### Exercise instructions
Decide whether each statement agrees with the pot roast recipe below, answering yes or no and quoting the deciding words of the recipe: (a) the recipe serves eight; (b) the meat simmers covered for an hour before the potatoes, carrots and onion go in; (c) the bay leaves remain in the dish when it is served.

Page text START

Health Pot Roast
Grrrrrgh!
Course : Pot Roast
From: HungryMonster.com
Serves: 6
 

Ingredients:

2 pounds round roast, trimmed
1 spray Nonstick spray coating
2 cups stewed tomatoes
1 medium onion -- chopped (1/2 cup)
1/2 cup tomato juice
2 whole bay leaf
1 clove garlic
1 teaspoon beef bouillon granules
1 teaspoon pepper
3 medium red potatoes -- or 12 whole tiny
3 medium carrots -- cut into 1 inch pieces
1 large onion -- sliced
2 tablespoons cold water
4 teaspoons cornstarch
 

Preparation:

Trim fat from meat. Spray a cold Dutch oven with nonstick coating, and preheat the Dutch oven over medium high heat. Brown the beef on all sides in the Dutch oven. Add stewed tomatoes, onion, tomato juice, bay leaves, garlic. beef bouillon granules, basil and pepper to meat in the Dutch oven. Bring to boiling; reduce heat. Simmer, cover for 1 hour. Meanwhile, for the tiny potatoes, remove a narrow strip of peel from the center of each. For the medium potatoes, peel and cut each potato into quarters. Add the potatoes, carrots and onion to the Dutch oven. simmer, covered, for 30 or 40 minutes more or until meat and vegetables are tender. Remove and discard the bay leaves. transfer the meat and vegetables to a serving platter; keep warm while preparing the gravy. Measure pan juices. If necessary, add enough water to make 1-1/4 cups liquid. Return pan juices to the Dutch oven. Stir together cold water and cornstarch; add to juices. cook and stir until mixture is thickened and bubbly. cook and stir for 2 minutes more. Spoon some gravy over meat and vegetables. Pass remaining gravy.

Page text END
Data for analysis START

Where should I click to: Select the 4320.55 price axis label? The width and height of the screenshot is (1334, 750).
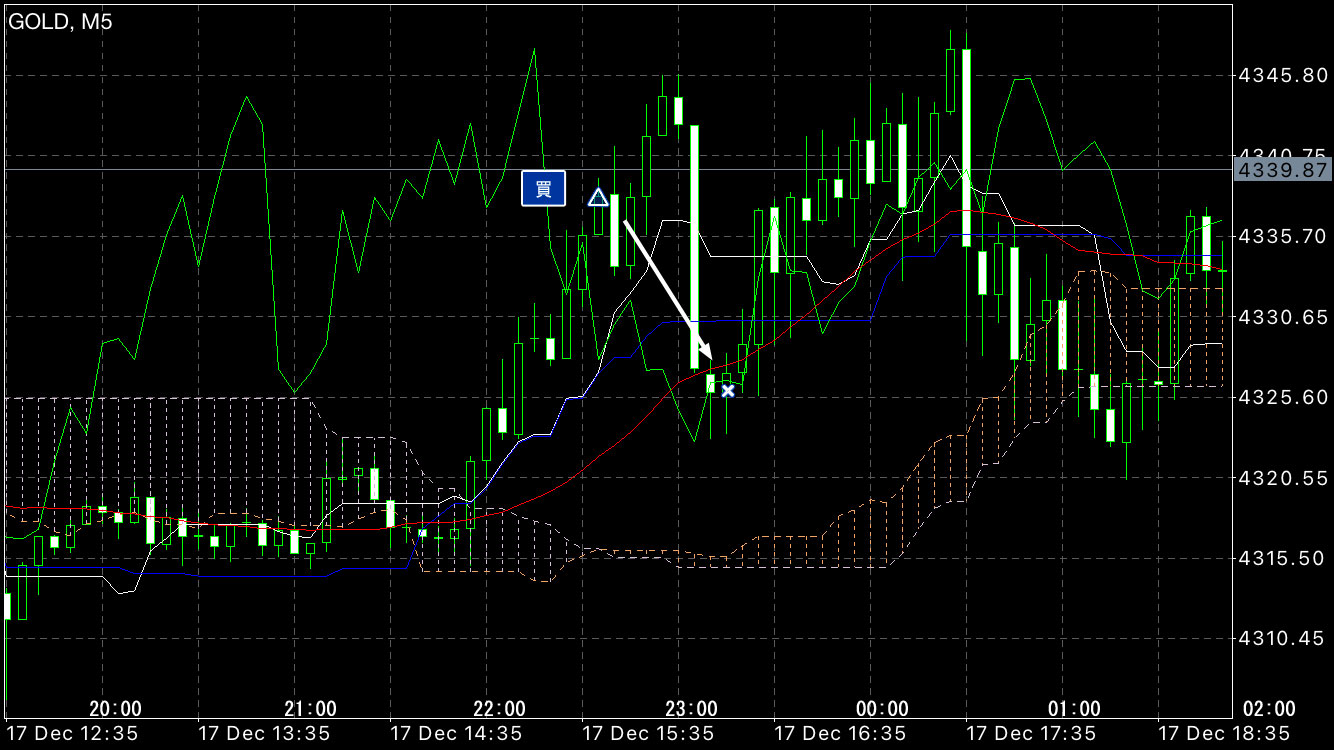point(1284,478)
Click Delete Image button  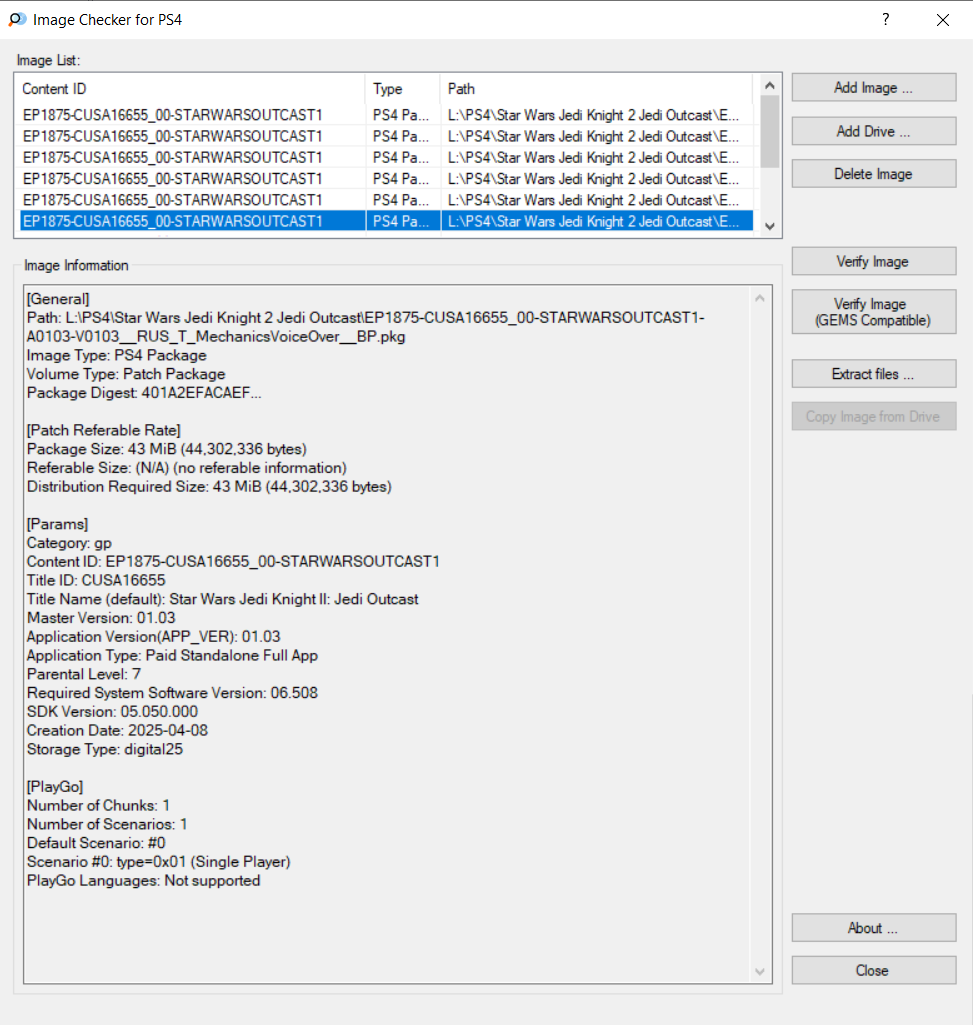pos(873,174)
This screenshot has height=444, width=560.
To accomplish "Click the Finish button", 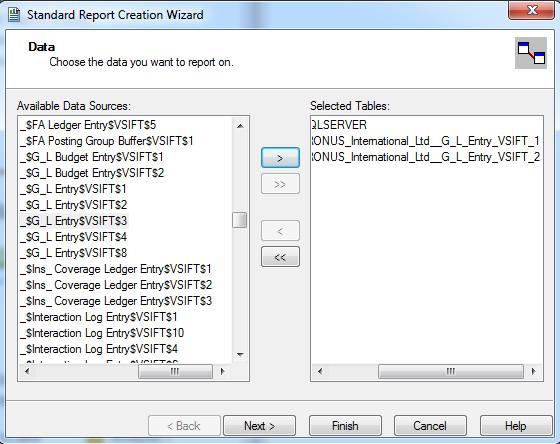I will pyautogui.click(x=345, y=425).
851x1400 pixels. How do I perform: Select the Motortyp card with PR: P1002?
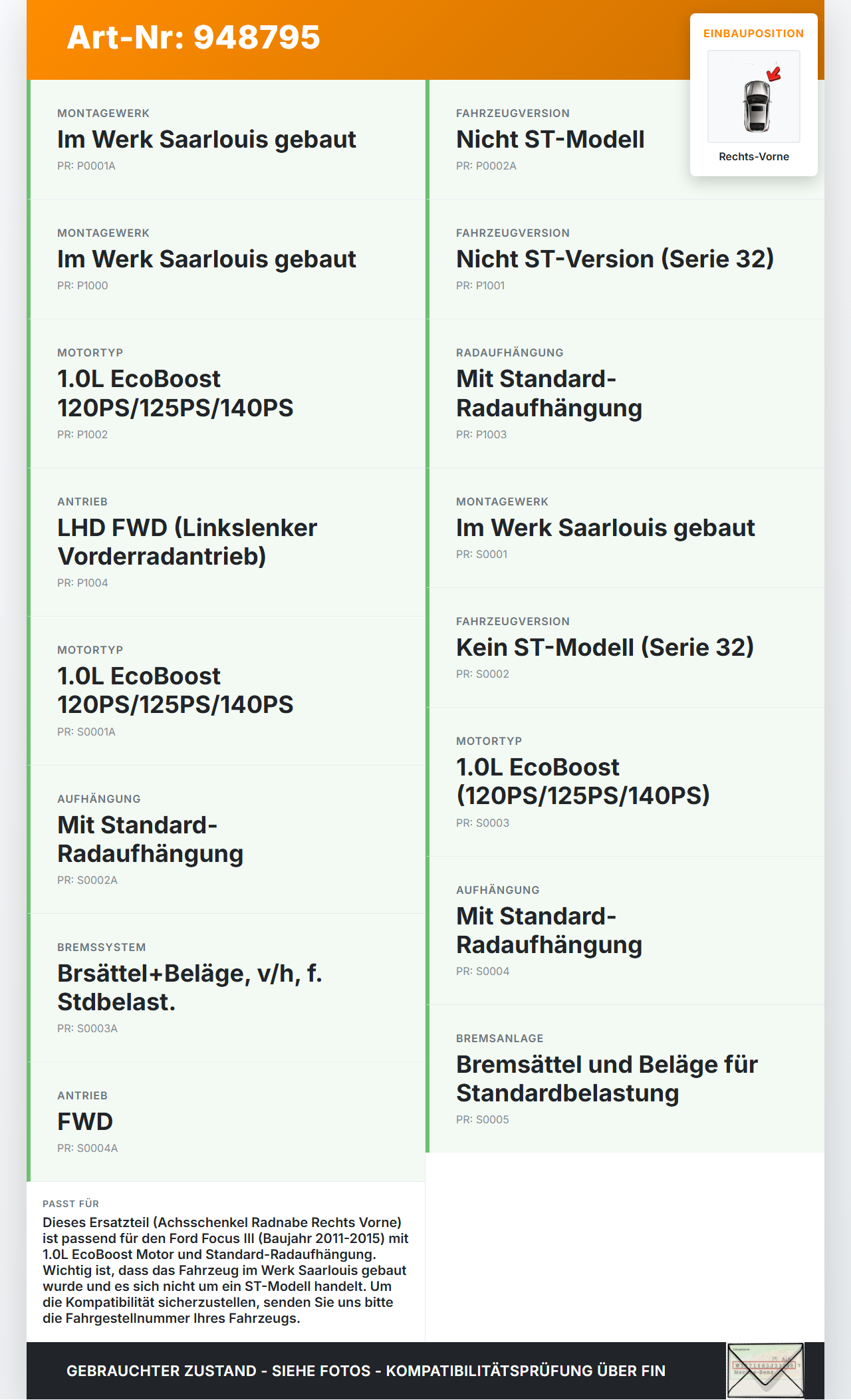click(226, 394)
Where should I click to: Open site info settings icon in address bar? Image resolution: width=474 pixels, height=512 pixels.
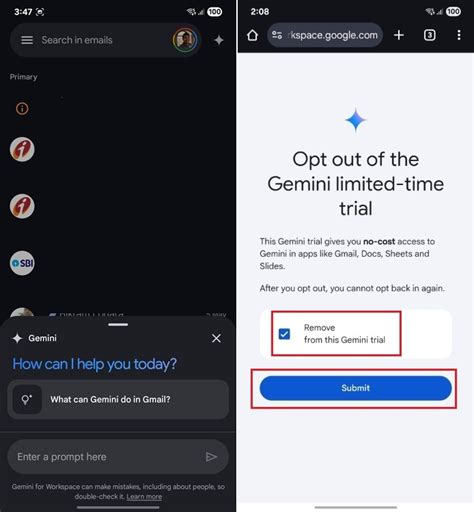277,35
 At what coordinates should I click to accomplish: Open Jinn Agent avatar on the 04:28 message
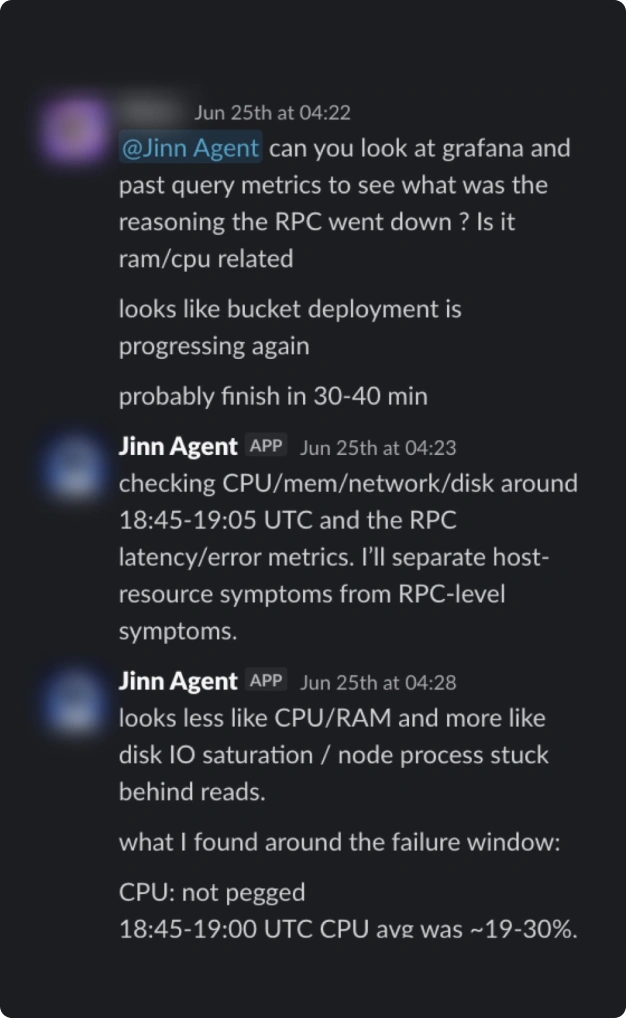[x=73, y=701]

Data for analysis END

### Result of this task
(a) No: "Serves: 6"
(b) Yes: "Simmer, cover for 1 hour."
(c) No: "Remove and discard the bay leaves."